Gib die Zeilen des Materials wortgetreu wieder, beginnend mit der Zeile, die „This screenshot has“ enthält, und endend mit dem Schluss des Materials. Lass die Bilder in deiner Antwort weg.

- **Gespeicherte Einträge**
****************************************

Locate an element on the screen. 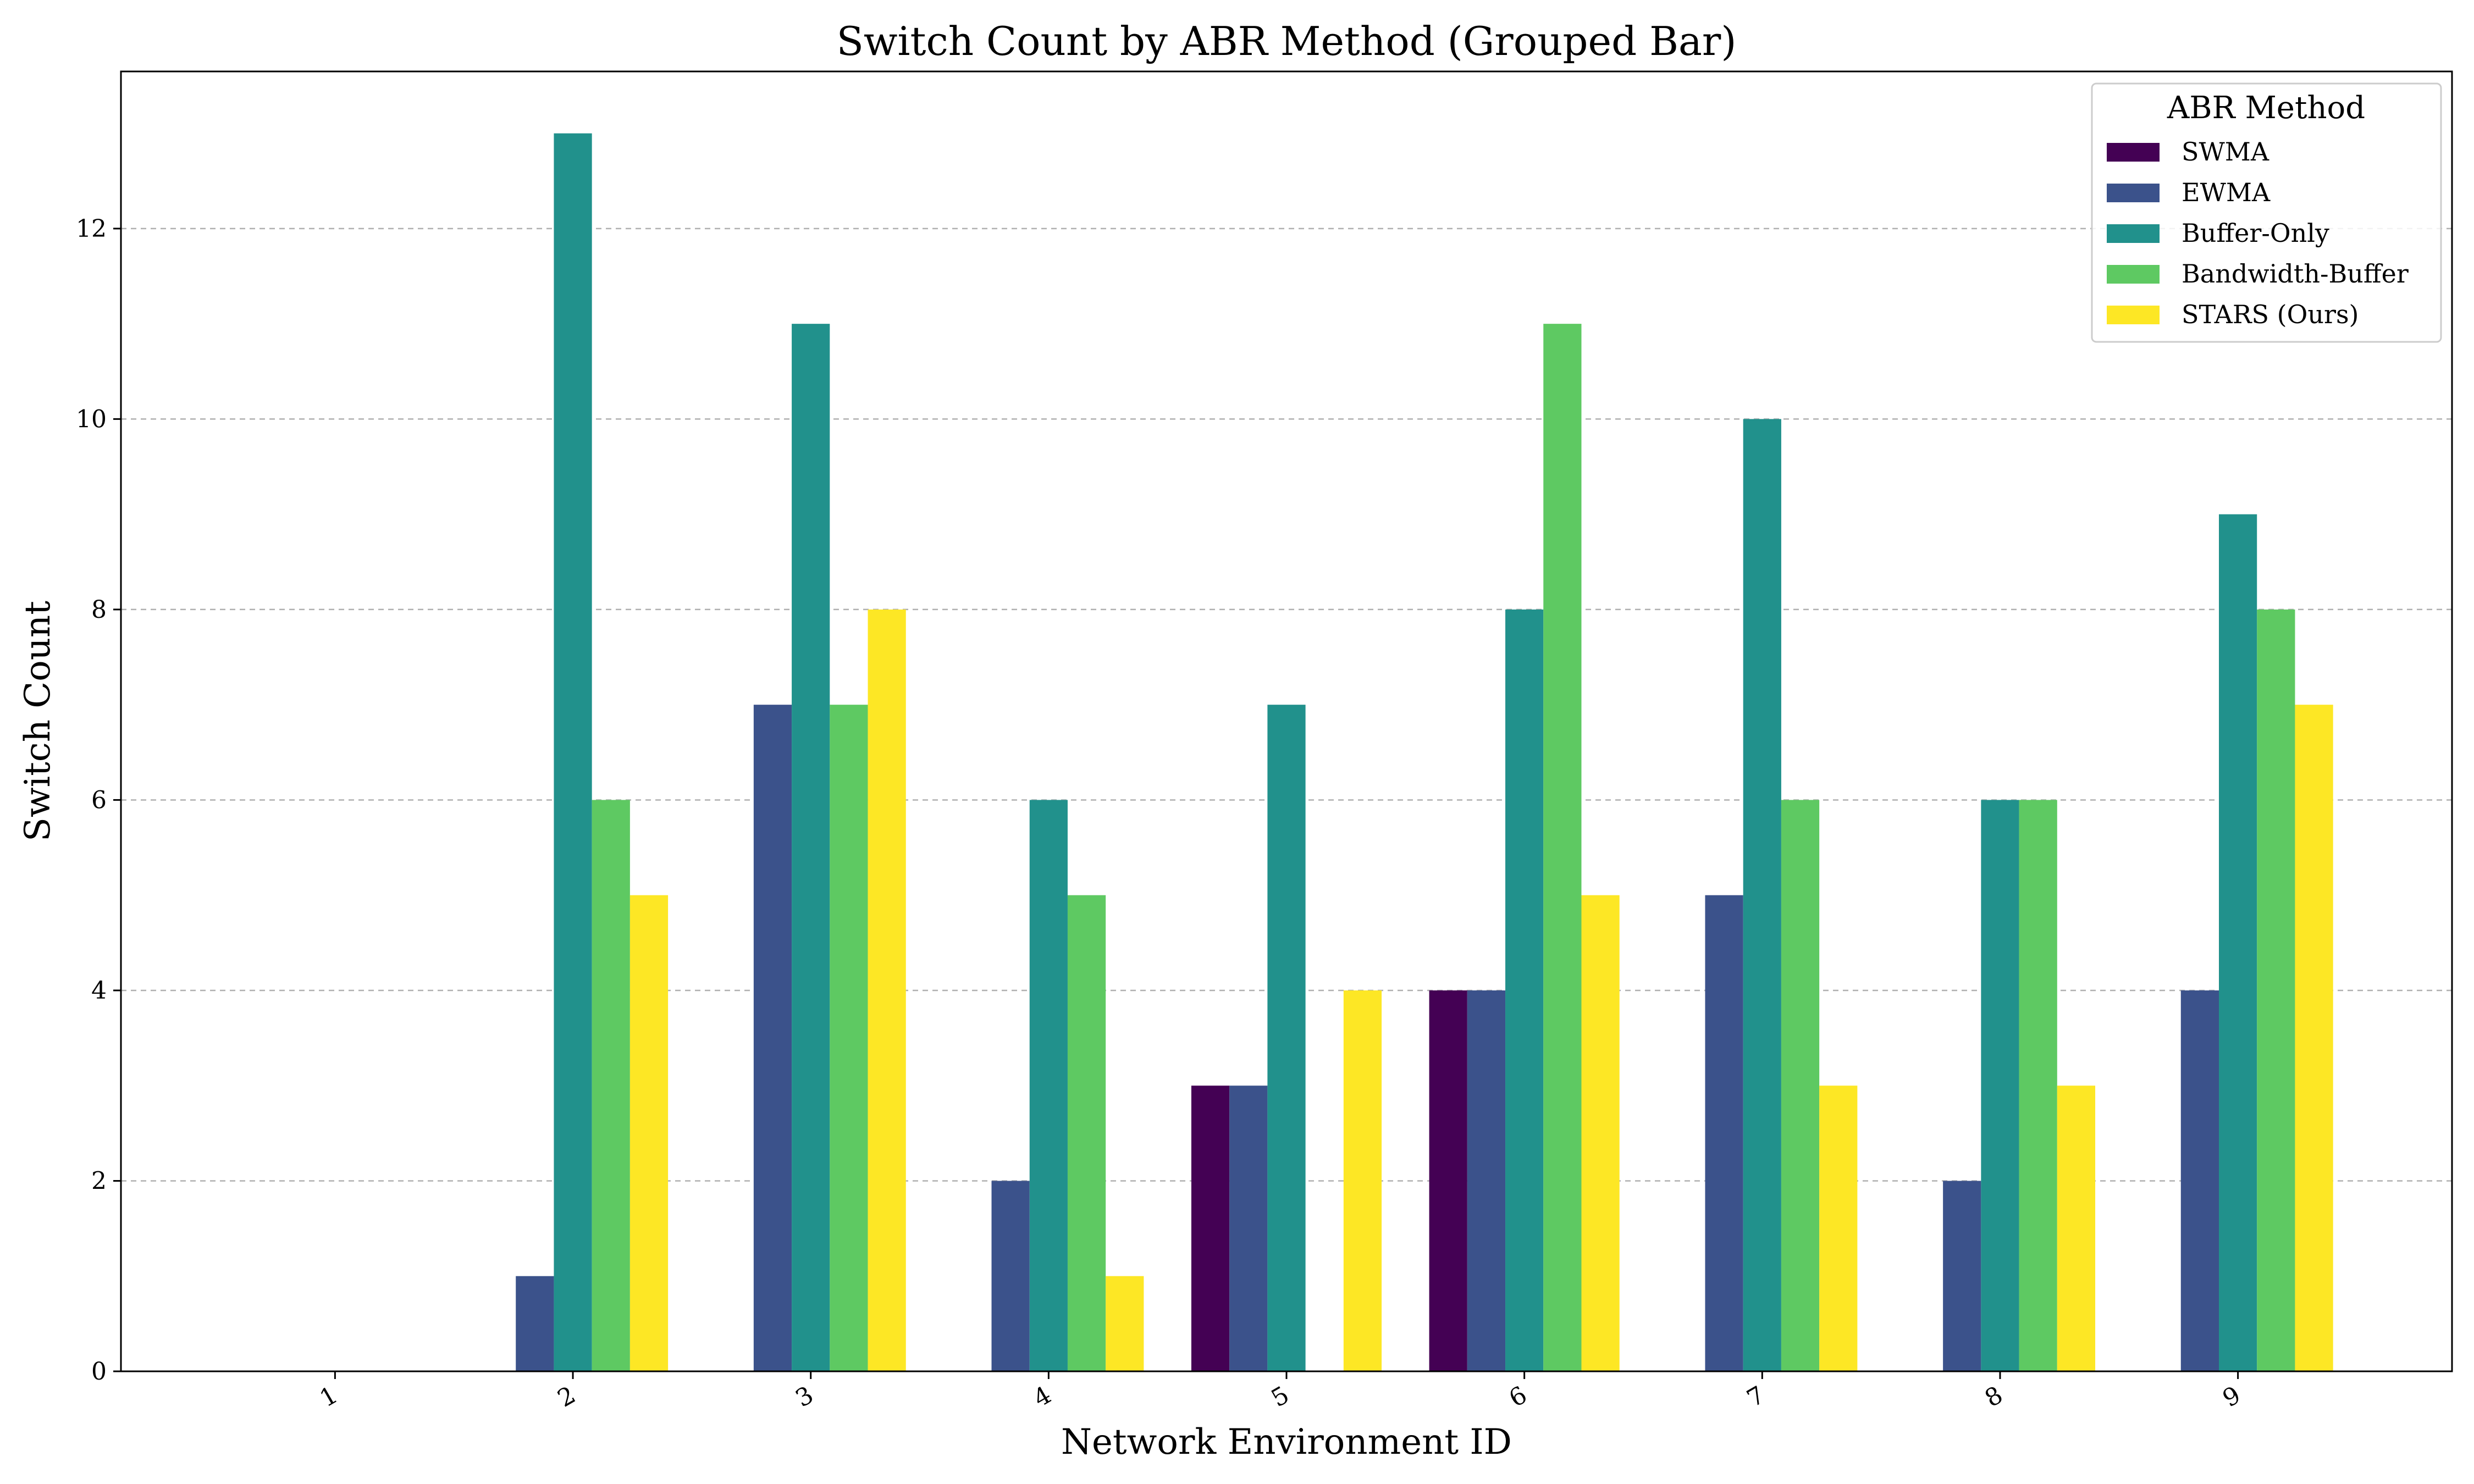 The width and height of the screenshot is (2474, 1484). y-tick-label: 10 is located at coordinates (92, 419).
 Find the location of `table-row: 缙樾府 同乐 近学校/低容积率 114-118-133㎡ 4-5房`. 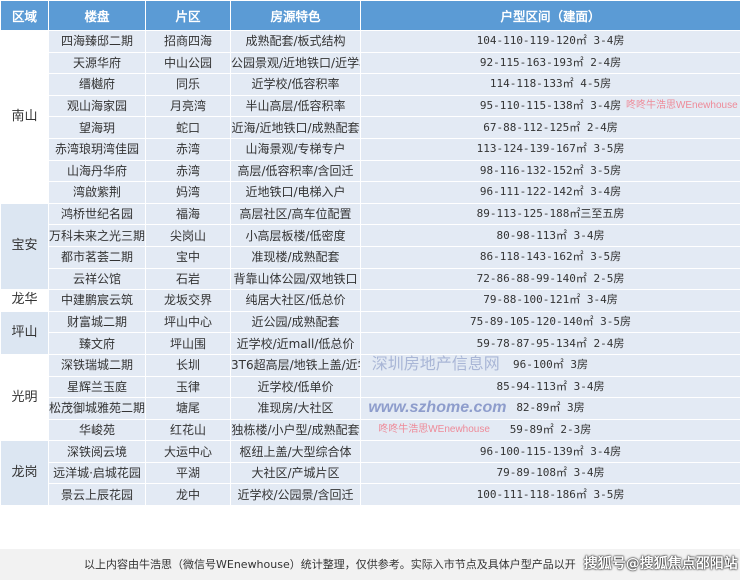

table-row: 缙樾府 同乐 近学校/低容积率 114-118-133㎡ 4-5房 is located at coordinates (370, 84).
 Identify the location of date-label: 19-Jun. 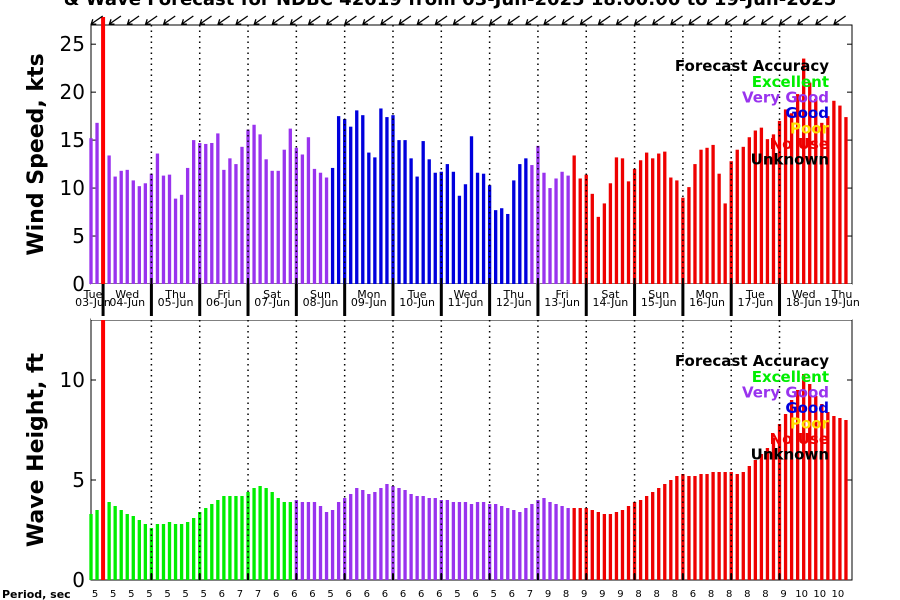
(842, 302).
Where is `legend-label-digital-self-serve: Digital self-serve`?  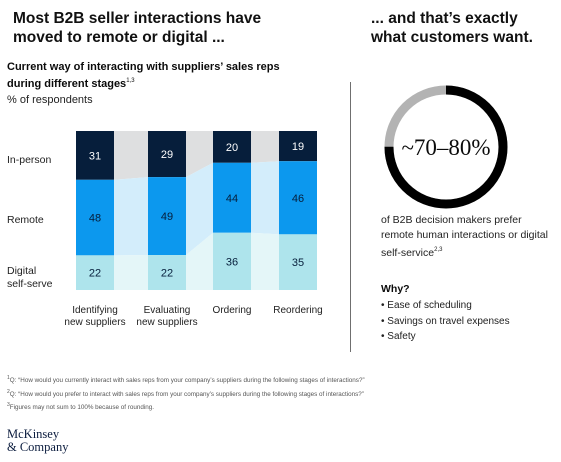
legend-label-digital-self-serve: Digital self-serve is located at coordinates (30, 278).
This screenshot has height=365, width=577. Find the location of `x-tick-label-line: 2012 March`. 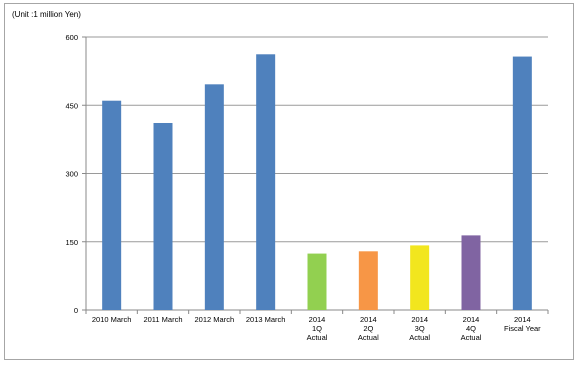

x-tick-label-line: 2012 March is located at coordinates (215, 320).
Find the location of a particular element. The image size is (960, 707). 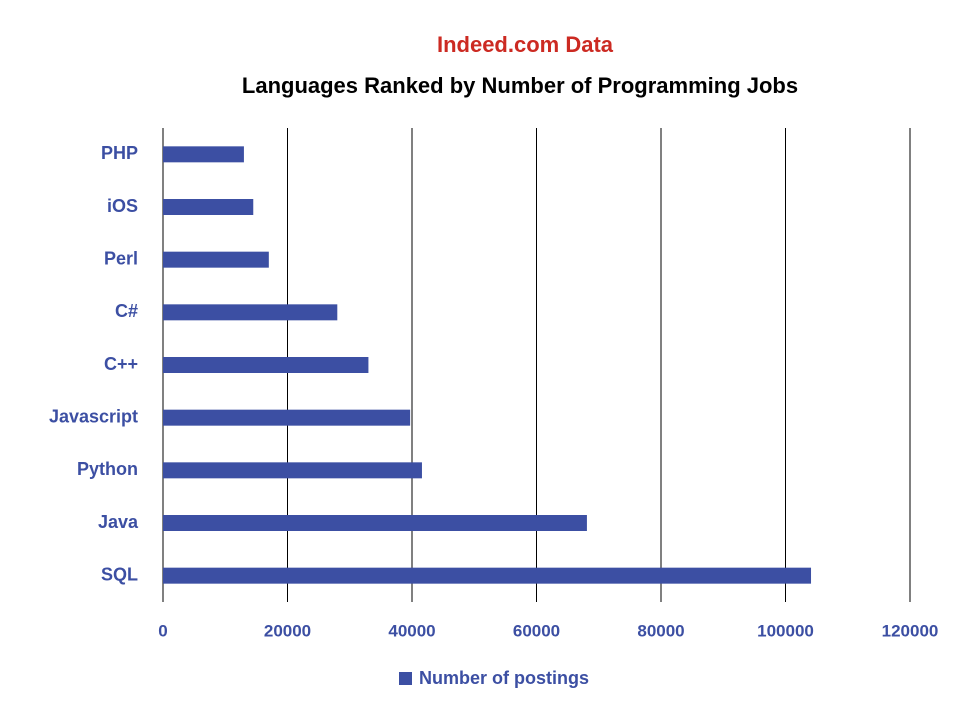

****************************************

- **Erwartete Ausgabe**
This screenshot has height=365, width=577. Find the location of `x-tick-label-line: 2012 March`. 

x-tick-label-line: 2012 March is located at coordinates (215, 320).
Find the location of a particular element. The image size is (960, 707). 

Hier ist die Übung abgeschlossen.